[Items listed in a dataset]
_ _ _ _

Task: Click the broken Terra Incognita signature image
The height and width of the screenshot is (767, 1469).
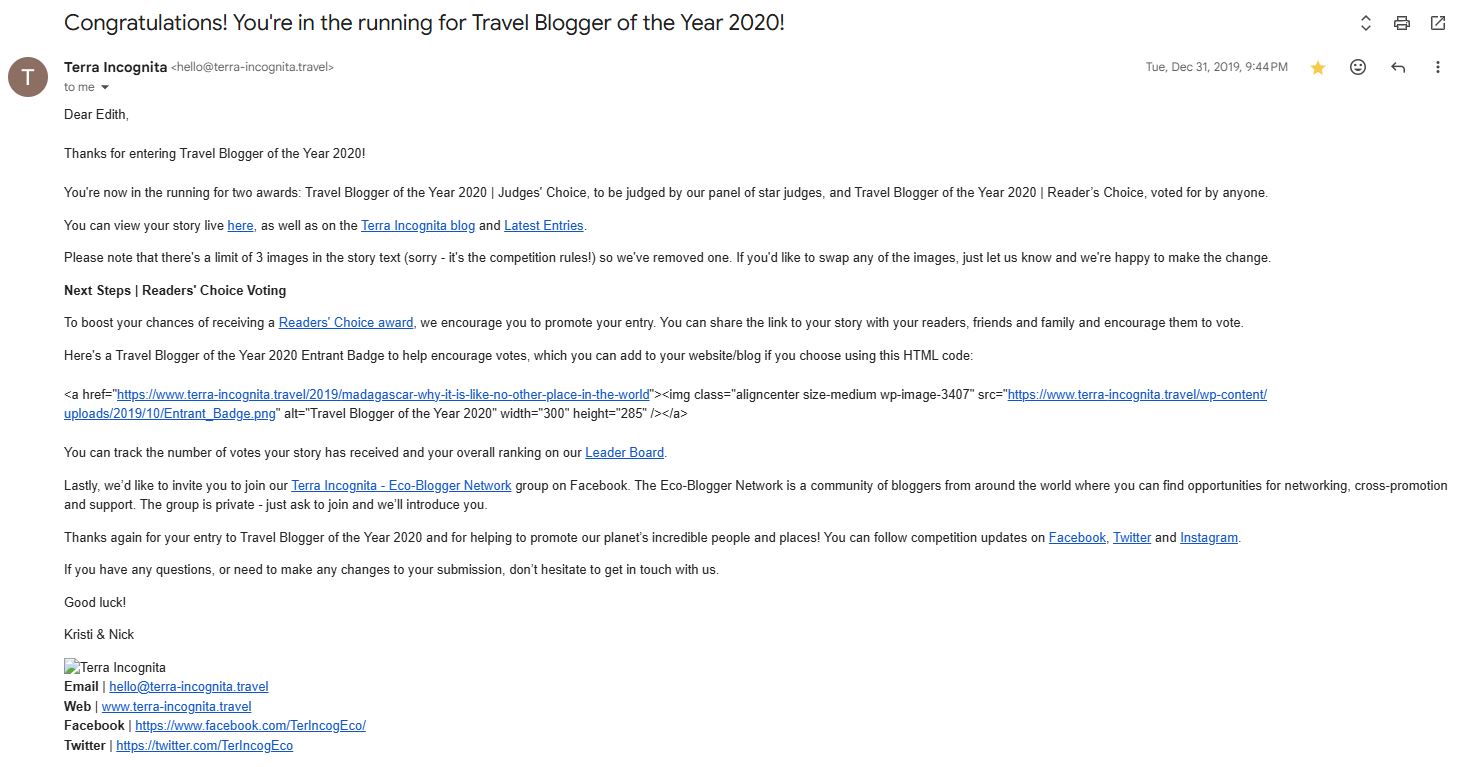Action: [115, 668]
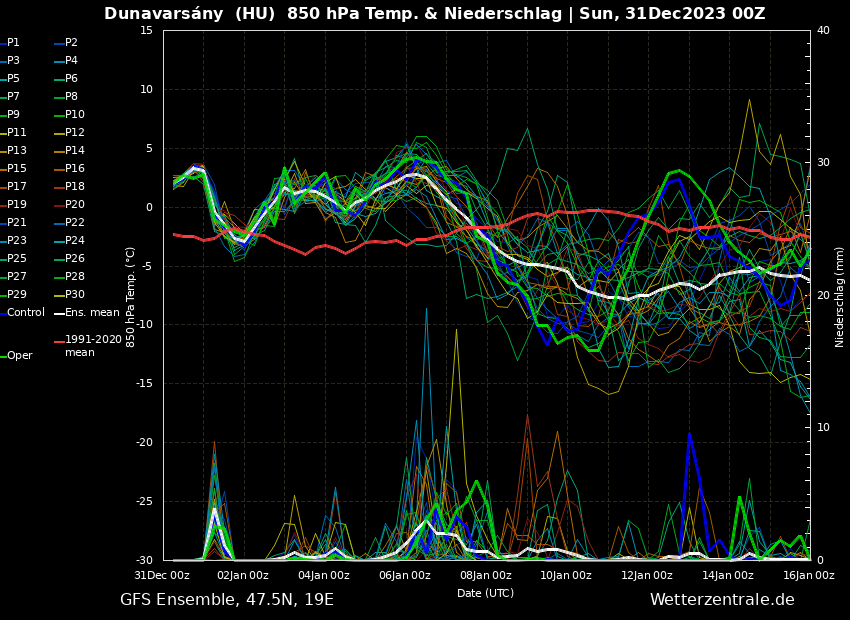Click the Date (UTC) axis label
Screen dimensions: 850x620
485,593
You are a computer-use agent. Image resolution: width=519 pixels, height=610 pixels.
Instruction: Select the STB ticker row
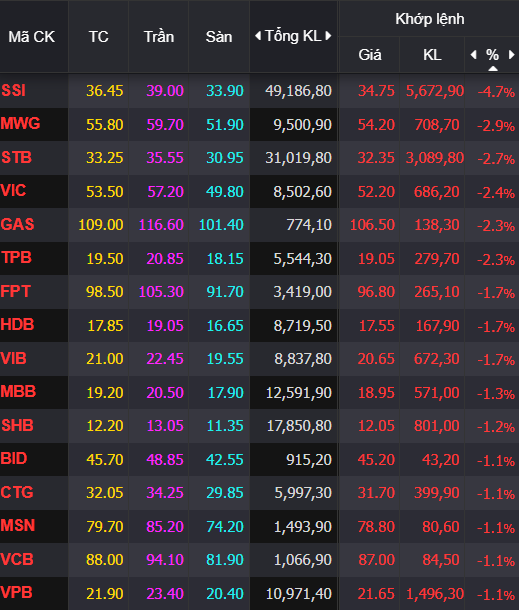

_ _ _ _

- _WHAT NEEDS TO BE DONE_: In your copy, repeat the records above exactly and include no images.

- _FINAL ANSWER_:
Task: Click the broken Terra Incognita signature image
The height and width of the screenshot is (767, 1469).
Action: [115, 668]
Click the Date (UTC) axis label
Screen dimensions: 850x620
485,593
You are a computer-use agent. Image resolution: width=519 pixels, height=610 pixels.
Instruction: Select the STB ticker row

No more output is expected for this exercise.